惑星館殺人事件
グエン・シッカー(著)
野中和文(訳)
(ミュンヒハウゼン文庫)
インドのパンゴン湖畔に位置するラジニーアント記念河川学研究所は、国内のミステリ・ファンにとって聖地と見なされています。
この研究所に所属する研究員の中から、同国の優秀なミステリー小説に贈られるクリシュナ賞を受賞した作家が四名も輩出されているからです。
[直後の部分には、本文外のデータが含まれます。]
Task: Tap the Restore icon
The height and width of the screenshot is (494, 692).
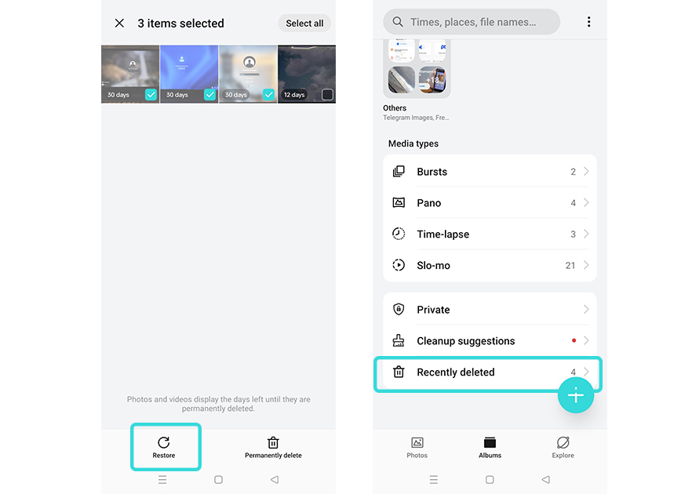Action: point(164,442)
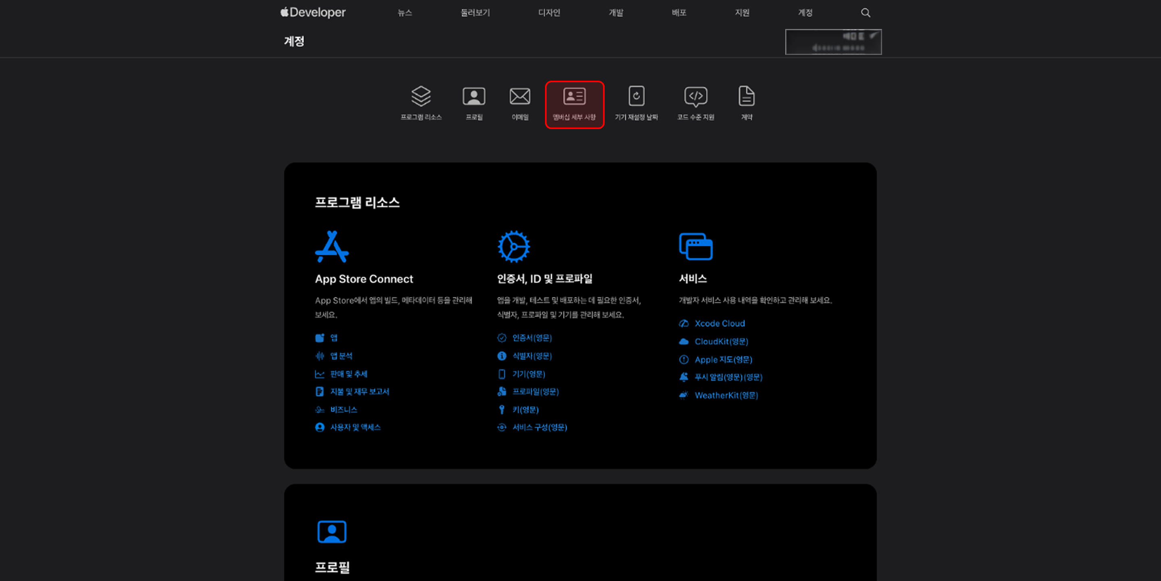Select the 디자인 menu item
Screen dimensions: 1161x581
(549, 13)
本書の著者、グエン・シッカーもその一人。元々、研究の気分転換として書き始めた小説ををミステリ雑誌に投稿したところ絶賛を受け、出版の運びとなっ
たのがそもそもの始まりでした。彼の成功に刺激を受けた同僚の研究員たちも自作を投稿したところ、いずれも高い評価を受け、全員が作家デビューを果
たしました。ミステリ小説であること以外、作風も文体も異なる作品でしたが、どの作者も熱心なファンを獲得することに成功、一躍ベストセラー作家となりました。
インド国内の年間ベストセラー十位以内全てを、彼ら四人の著作が占めていた年もあった程です。
しかし、輝かしい「河川学研究所産ミステリ黄金時代」は突如として終わりを告げました。
1996年12月、研究所で発生した原因不明の爆発事故により、シッカーを含むミステリ作家兼研究者全員が還らぬ人となってしまったのです。
本書はシッカーの遺作です。事故の直後にWEB上に保管されていたものを編集者が見つけ出したものですが、出版には二年の歳月を要しました。
時間がかかった理由は、本作の根幹となるトリックが成り立っていないからです。
解決編で探偵が解き明かす密室トリック。その説明が全く説明になっておらず、謎が解明されていないのです。
編集者は頭を抱えましたが、シッカーの遺作が読みたいという読者の要望に押され、結局、遺稿をそのままの形で出版することを決めました。
以来、インドのミステリ・フリークの間では、この小説に関する謎解きが続いています。シッカーは最後にトリックを考えるタイプの作家で、まだトリックを思いつかない内に亡くなってしまったのでは?あるいは作中に暗号が隠されていて、それを見つけ出したらトリックが解明できるのでは?それとも遺稿を発見した編集者が食わせ物で、秀逸なトリックを他の作家に売りつけるため、遺稿を書き換えた結果なのでは……
人々の邪推を招いた理由として、シッカー達が手がけていた研究の内容がどこにも残されていないことが挙げられます。河川学研究所は主に洪水対策に関して多数の研究成果を発表している施設ですが、シッカーを含む四名は一切、論文を発表していません。彼らが同研究所に所属していた職員であることは間違いないようですが、その施設の中で何をしていたのか、全く記録が残っていないのです。
研究所は公表できない類の学術研究に手を染めており、シッカーたちはその従事者だったのでは?
シッカーは、研究成果をミステリのトリックに適用することを思いついた?
だから口封じされてしまった?
出版後、二十年を経た現在でも、インドミステリ界ではまことしやかな噂が囁かれ続けています。